New Approach, the “Chen esophagectomy” but ergonomic considerations
“For the reason, I tried a more lateral port incision (usually 5 ICS along the mid-axillary line. ) This is a BIG problem for me due to ergonomic issues. Manipulation of endoscopic instruments and the endoscope through the port is uncomfortable. At times, I have to rest for a while in order to alleviate soreness in my arm”.
“The time-determining step is to loop the esophagus. Proximal and distal dissection as well as lymph node dissection would be done with a harmonic scalpel. (We resected the esophagus, the anastomosis is in the neck ). For uncomplicated case, the procedure in the chest takes aroud 1-2.5 hours”.
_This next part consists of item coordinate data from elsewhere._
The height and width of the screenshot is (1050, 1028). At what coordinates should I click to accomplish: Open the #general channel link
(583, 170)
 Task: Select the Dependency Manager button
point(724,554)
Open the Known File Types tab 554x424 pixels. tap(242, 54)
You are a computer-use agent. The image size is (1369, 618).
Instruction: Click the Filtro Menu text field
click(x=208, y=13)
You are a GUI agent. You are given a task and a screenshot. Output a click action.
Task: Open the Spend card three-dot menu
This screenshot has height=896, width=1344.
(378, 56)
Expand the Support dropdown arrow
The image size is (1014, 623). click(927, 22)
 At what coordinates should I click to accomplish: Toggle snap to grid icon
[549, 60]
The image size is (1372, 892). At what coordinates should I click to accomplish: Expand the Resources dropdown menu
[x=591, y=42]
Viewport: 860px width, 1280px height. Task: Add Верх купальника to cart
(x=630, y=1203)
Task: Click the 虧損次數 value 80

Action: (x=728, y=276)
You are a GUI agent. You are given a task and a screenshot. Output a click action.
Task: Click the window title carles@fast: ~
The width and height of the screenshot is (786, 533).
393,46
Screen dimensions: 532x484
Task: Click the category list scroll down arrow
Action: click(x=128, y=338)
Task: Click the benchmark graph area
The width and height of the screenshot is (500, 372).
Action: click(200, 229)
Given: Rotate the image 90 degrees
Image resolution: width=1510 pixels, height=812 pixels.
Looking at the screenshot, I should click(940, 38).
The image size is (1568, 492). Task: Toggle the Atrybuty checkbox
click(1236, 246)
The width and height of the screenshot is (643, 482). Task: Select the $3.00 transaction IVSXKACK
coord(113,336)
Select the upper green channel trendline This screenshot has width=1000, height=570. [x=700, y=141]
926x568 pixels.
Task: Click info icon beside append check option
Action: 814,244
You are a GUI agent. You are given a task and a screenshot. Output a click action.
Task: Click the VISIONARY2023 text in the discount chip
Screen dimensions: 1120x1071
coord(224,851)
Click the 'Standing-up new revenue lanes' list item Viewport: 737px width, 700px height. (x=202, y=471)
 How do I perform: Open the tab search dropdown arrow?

*American research data suggests that VATS is used for less than 30% of all thoracic surgery procedures. However, anecdotal evidence suggests that internationally, VATS is utilized with much higher frequency outside of the United States.

Articles about single-incision thoracoscopic surgery (SITS) by Dr. Chih-Hao Chen

Chih-Hao Chen, Shih-Yi Lee, Ho Chang, Hung-Chang Liu, Chao-Hung Chen (2012). The adequacy of single-incisional thoracoscopic surgery as a first-line endoscopic approach for the management of recurrent primary spontaneous pneumothorax: a retrospective study. Journal of Cardiothoracic Surgery 2012, 7:99  [abstract only, full article pending publication.]

Chih-Hao Chen, Shih-Yi Lee, Ho Chang, Hung-Chang Liu, Chao-Hung Chen (2012). Technical Aspects of Single-Port Thoracoscopic Surgery for Lobectomy. Journal of Cardiothoracic Surgery 2012, 7:50.

Chih-Hao Chen, Ho Chang, Tzu-Ti Hung, Hung-Chang Liu (2012). Single Port Thoracoscopic Surgery can be a First-line Approach for Elective Thoracoscopic Surgery. Revista Portuguesa de Pneumologia, Portuguese Journal of Pulmonology, 2012, Sept 22.

SITS lobectomy with Dr. Diego Gonzalez

Discussion of a case report by Gonzalez, Paradela, Garcia & Dela Torre (2011) of a lobectomy by single incision thoracoscopic surgery.

Since there’s been quite a bit of interest in single-port thoracoscopic surgery (SITS) here at Cirugia de Torax.org  – I’ve added information about SITS lobectomy.  British surgeons, Rocco et. al  had previously reported the outcomes of several wedge resections by uni-port (SITS) back in 2004 but this is the first case report that I’ve seen for lobectomies via this technique*.

Gonzalez et al. in Coruna, Spain published a case report of a lobectomy by SITS.  The authors note that they have performed three cases by this technique at the time of article submission (November 2010).

As expected, the authors reported decreased post-operative pain and parathesias when using this technique.   They also reported that while visibility is more limited with this approach, they feel that it is less problematic for surgeons already accustomed to, and familiar with double port lobectomies.  This approach, in their experience, is best used for lower lobe lesions due to difficulties accessing and maneuvering for bronchial resection for upper lobectomies.

* If you’ve seen other published reports – please send the citations to the site.

Update:  25 July 2011

I contacted Dr. Gonzalez to inquire about his surgical experiences since the publication of the article this past March.  Dr. Gonzalez reports that he and his colleagues (Dr. Mercedes De la Torre and Dr. Fernandez) have continued to practice SITS for lobectomies and other thoracic procedures, and that he is now using it for the majority of his cases.

Dr. Gonzalez states that many of his patients are discharged earlier (POD 2 or 3) and are experiencing less post-operative pain.  He is planning future studies to demonstrate this.

Dr. Gonzalez website

I expect we’ll be hearing more about Dr. Gonzalez and his partners in the future.

Note: Dr. Chu in Beijing, China has also published cases in the literature with single port lobectomies.

Reference

Gonzalez D., Paradela M., Garcia J. & De la Torre M. (2011). Single-port video-assisted thoracoscopic lobectomy. Interact Cardiovasc Thorac Surg. 2011 Mar;12(3):514-5. Epub  2010 Dec 5. (free full-text article with photographs).

Rocco,  G.,  Martin-Ucar, A. & Passera, E. (2004).  Uniportal VATS wedge pulmonary resections. Ann Thorac Surg 2004;77:726-728. (free full text aricle with color photographs).